So they can just steal my wallet file, and put it inside another wallet of their choise, like it doesn't have to be electrum, and then they are not able to spend/move my bitcoins right?
Kinda. The wallet files are rarely compatible, but if someone has your file they can figure out which software its for, open it and not (!) spend your coins. It would act the same as your copy and upon spending ask for the password.
If this is the case, I shouldn't be worried about the wallet file, and if someone steals it, they can't do anything with it because they dont have my password or seed?
Correct. Just because I am a bit paranoid Id still create a new wallet and make a final TX moving all the coins from the old wallet to the new one. As long as your password is strong enough this is not needed though.
But why is then everybody saying protect and backup your wallet etc..
Because files get corrupted sometimes if you only have one file there is a single point of failure. I read about a father that lost plenty coins from a mobile wallet because the kids needed space for their games and hit the "delete appdata"-button for dads wallet. So the backups are to protect against other things that can go wrong besides beeing attacked. The great thing about Electrum is that it only ever needs the seed.
Your suggestion of seucurity seems like a bit advanced to me, although I kind of understand what you mean.
But my wallet is on my external harddrive. If I set a password lock/encryption to the whole folder, it will make the security level go up a little bit, which is good I guess.
I cant deny that it would increase security.
A few days ago I read a thread here which is now deleted, but the op linked to a website. And it said that I didn't have flash installed, so I was not thinking more than I should, and tried to download the file and install it. I already even had flash on my computer so I don't know why I did that. Later on I get a message on my screen saying electrum password expired! change it. And I didn't even had my external harddrive connected to my PC. And how they knew I used electrum, not sure.

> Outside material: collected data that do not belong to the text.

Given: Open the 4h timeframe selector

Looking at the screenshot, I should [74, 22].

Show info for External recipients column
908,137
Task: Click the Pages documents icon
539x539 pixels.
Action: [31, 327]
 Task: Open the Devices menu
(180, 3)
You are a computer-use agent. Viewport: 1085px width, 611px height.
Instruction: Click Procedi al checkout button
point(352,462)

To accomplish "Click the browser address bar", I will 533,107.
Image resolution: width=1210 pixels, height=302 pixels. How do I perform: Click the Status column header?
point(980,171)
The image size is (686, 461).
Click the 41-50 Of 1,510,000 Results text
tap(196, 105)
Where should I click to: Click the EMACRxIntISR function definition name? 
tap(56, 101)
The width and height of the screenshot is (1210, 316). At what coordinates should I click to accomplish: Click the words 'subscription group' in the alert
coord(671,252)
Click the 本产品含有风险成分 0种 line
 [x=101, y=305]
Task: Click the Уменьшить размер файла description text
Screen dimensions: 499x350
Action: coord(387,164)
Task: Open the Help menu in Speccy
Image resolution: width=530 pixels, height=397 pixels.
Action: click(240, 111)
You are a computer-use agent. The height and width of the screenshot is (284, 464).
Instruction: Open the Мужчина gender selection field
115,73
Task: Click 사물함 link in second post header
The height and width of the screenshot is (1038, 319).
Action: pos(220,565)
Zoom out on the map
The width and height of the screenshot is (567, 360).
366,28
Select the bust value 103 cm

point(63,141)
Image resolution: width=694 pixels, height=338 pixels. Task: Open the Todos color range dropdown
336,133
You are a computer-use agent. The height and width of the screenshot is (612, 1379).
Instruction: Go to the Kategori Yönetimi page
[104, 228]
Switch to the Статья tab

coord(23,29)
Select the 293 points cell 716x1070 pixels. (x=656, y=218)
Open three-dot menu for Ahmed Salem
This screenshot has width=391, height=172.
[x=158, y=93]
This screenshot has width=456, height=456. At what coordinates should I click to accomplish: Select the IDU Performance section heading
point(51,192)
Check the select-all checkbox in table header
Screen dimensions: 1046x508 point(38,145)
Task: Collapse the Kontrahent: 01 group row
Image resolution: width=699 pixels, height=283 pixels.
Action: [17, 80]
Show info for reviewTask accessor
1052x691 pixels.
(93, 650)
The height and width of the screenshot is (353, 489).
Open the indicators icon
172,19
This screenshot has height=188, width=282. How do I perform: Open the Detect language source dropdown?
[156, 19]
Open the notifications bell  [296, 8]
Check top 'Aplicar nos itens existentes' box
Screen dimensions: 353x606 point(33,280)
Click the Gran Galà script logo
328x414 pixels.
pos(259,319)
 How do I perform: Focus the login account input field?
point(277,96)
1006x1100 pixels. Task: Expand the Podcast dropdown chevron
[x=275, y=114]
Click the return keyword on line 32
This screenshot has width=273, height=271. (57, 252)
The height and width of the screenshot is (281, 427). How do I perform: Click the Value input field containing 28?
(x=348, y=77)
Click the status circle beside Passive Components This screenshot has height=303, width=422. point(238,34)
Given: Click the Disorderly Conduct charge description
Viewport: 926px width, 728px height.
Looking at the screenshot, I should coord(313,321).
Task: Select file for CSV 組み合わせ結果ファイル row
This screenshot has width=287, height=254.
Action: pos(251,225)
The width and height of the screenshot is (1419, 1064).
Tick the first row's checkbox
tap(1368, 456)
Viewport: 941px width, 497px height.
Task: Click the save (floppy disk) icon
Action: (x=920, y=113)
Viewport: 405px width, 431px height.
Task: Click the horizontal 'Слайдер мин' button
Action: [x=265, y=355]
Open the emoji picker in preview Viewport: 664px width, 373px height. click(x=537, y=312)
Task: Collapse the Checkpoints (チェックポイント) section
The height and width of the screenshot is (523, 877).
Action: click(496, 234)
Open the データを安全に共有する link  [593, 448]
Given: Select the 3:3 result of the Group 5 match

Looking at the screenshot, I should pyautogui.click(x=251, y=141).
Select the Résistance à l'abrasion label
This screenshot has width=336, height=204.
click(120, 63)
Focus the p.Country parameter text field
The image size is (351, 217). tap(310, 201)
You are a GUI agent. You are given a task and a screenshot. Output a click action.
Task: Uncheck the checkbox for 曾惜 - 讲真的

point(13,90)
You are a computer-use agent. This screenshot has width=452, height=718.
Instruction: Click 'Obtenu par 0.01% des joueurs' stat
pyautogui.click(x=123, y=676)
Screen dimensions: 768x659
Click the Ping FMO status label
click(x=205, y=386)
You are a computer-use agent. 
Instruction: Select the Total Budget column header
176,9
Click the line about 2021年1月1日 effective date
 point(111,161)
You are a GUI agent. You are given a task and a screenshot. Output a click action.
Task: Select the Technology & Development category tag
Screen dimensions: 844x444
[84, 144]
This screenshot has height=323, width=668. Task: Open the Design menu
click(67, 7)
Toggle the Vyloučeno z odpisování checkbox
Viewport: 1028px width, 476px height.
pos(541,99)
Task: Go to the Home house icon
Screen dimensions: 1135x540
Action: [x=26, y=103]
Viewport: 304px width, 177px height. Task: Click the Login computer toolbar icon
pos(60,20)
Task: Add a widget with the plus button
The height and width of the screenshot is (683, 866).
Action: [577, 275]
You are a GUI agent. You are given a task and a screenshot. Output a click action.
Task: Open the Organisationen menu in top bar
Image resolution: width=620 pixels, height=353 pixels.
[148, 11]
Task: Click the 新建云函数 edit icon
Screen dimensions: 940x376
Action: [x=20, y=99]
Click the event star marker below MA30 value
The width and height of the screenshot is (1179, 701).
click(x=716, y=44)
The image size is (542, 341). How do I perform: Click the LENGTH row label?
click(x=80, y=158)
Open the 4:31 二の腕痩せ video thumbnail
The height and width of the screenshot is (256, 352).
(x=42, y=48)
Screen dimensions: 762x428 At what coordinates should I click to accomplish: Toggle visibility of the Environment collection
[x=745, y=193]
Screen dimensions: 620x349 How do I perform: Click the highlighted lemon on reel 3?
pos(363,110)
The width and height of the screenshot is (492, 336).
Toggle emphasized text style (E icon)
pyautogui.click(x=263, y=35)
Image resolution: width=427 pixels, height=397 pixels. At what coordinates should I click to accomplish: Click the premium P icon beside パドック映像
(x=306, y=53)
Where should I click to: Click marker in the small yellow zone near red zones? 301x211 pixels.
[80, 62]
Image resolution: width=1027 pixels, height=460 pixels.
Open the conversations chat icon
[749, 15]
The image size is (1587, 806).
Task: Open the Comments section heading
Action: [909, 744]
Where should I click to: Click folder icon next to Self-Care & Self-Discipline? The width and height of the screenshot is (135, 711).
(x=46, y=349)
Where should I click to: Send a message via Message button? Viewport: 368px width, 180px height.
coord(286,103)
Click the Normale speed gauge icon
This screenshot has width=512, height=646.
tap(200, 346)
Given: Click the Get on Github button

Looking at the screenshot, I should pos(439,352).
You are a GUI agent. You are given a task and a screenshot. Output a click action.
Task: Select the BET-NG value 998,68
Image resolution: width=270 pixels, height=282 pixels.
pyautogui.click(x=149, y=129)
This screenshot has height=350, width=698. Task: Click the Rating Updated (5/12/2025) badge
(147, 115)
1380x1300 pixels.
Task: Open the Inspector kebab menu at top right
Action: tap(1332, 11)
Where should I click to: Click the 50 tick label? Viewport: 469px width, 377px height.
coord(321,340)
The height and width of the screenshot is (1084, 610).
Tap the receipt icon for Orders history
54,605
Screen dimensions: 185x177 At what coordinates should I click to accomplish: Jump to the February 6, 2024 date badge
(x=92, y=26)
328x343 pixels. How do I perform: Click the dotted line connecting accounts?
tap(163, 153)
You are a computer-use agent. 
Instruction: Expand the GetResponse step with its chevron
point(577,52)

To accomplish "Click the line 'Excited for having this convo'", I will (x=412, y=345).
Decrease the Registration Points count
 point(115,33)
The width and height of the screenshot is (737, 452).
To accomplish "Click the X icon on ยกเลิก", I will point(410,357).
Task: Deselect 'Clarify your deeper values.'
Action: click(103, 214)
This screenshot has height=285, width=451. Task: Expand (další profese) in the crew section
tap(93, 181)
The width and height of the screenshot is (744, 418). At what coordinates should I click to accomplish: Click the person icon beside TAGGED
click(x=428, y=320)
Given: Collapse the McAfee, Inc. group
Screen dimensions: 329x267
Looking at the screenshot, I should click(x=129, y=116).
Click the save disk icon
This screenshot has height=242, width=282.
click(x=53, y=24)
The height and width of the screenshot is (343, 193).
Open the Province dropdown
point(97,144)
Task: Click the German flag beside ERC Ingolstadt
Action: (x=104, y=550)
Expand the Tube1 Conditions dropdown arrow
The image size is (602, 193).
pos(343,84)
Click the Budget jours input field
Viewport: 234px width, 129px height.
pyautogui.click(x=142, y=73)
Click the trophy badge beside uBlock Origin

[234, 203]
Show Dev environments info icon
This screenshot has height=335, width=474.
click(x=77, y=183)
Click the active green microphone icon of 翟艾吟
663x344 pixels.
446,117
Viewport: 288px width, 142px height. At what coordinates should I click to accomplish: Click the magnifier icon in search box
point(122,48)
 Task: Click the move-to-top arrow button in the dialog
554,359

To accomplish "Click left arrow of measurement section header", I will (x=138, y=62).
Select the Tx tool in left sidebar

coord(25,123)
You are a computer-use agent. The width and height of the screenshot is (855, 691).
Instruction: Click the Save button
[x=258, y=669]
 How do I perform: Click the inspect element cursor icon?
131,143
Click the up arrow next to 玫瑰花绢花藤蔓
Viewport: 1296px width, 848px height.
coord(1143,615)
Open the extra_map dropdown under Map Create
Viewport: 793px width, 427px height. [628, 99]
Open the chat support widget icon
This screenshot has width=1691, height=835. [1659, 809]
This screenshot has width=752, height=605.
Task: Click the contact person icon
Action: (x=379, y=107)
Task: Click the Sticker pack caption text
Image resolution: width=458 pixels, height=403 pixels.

Usually there are some file that indicate which wallet you arw using even though the data is storred externally.
And then I realised it was some kind of trojan/malware, and I also looked in the thread and some more users confirmed this. So I deleted it and checked that my coins were safe on my computer at a later point, and they were.
You dodged a bullet there.
But imagine if I had my external harddrive connected to my computer at that point, what could of happen? Could the malware just see my password and take my coins, or would it log me when I type my password, and then transfer the coins to themself?
With your password the virus could either send the coins directly with your copy of electrum or send the file with the password to someone else to do this manually. Depends how "well" the virus is written.
I guess it's better to have electrum on a external harddrive rather than on the computer it self. Becuase you could always check that your coins are safe in another computer, thats not infected with virus/trojan or malware, and then proceed to clean the computer.
Yes. I have to admit I never thought about it like this. I think you learned the "dont download random stuff" lesson. Yet the next virus might be attacking when you have your folder decrypted. This is where I think the idea might lead to a false sense of security.
Btw, I appreciate the time you take to help me understand this whole thing!